An encaged, open-air dog run was built under the house for the couple’s two dogs. “Up here,” states the homeowner, “the dogs are just McNuggets for the mountain lions.”
When the enormous sliding windows are open, the line between indoors and outdoors blurs. The homeowner insisted on furnishing the living room with the same eight-foot Maxwell leather sofa from Restoration Hardware that he had loved in the house he lost to the Fourmile Canyon fire. The metal deck chairs were found at a flea market.
The panoramic views are ever-changing and offer their own form of entertainment. Where others may have cleared away the expanse of burned trees, the couple saw beauty and left them standing.
The kitchen has solid oak countertops from Ikea and cabinets that were custom-made out of clear vertical-grain oak. The yellow Marais A Bar Stools are from Industry West ($175 each).
Exposed steel structural columns run up through the open living area; the concrete floors have radiant heating underneath.
An outdoor room beside the kitchen offers access to the deck and entry breezeway and “provides an eddy to the wind,” said Mr. Martin, the designer. As the steel siding rusts, it creates its own patterns.
A sliding louvered wall adds privacy and security to the entry breezeway.
In warm weather, the deck offers a sheltered space for dining and entertaining.
The master bedroom windows frame close and distant views. The Calvin king bed is from Room & Board (about $1,500); the blanket and pillows are from Crate & Barrel.
The master bathroom features a 64-inch Biscayne tub from Hydro Systems ($4,184).

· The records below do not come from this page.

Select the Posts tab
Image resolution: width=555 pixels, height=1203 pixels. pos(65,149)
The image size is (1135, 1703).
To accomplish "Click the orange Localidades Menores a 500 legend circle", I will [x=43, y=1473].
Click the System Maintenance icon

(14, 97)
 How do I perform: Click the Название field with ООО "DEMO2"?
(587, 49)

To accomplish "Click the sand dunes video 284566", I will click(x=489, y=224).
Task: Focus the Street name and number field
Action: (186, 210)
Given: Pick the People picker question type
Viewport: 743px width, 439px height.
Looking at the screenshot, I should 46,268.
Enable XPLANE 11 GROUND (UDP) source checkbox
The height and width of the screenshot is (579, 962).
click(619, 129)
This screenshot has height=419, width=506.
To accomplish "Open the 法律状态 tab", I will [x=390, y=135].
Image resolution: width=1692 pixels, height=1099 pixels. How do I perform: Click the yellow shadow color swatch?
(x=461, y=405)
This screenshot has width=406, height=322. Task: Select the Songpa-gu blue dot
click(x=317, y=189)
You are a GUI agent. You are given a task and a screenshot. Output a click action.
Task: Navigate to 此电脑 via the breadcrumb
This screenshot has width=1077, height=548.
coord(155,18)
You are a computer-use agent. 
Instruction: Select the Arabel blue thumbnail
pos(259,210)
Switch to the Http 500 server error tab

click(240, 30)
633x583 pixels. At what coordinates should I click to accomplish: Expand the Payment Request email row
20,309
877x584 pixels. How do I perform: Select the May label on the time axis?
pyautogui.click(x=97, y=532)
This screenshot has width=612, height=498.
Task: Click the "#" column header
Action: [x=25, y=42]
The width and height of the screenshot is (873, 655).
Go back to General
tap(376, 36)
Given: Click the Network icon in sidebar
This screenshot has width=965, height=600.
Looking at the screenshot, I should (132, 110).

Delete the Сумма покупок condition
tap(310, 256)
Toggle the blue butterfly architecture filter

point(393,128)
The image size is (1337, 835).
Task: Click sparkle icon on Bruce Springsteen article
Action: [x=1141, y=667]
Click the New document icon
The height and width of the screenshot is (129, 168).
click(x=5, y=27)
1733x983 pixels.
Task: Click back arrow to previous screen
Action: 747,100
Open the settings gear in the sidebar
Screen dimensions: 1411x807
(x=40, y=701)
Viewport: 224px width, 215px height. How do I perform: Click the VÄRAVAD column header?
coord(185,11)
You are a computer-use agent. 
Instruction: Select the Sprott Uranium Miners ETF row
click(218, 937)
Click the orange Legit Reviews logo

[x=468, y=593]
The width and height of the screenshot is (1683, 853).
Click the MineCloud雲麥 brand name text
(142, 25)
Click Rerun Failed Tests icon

The house’s relative isolation makes it possible to leave the automated window coverings open most of the time. So as not to distract from the view, the couple opted to avoid color in the guest bathroom. The fixtures are from Hansgrohe.
An ipe-wood deck runs the length of the house, as does an eight-foot overhang that provides shade during the summer. The windows were built to withstand 135-mile-an-hour winds.
The garage, which is attached to the house on the right side and covered in the same corrugated steel cladding, is large enough for two cars and the homeowner’s many bicycles. The long horizontal window offers a spectacular view from his workbench.
The house sits high up on the ridge, with not much but scorched landscape surrounding it, but it is only about 15 minutes from downtown Boulder.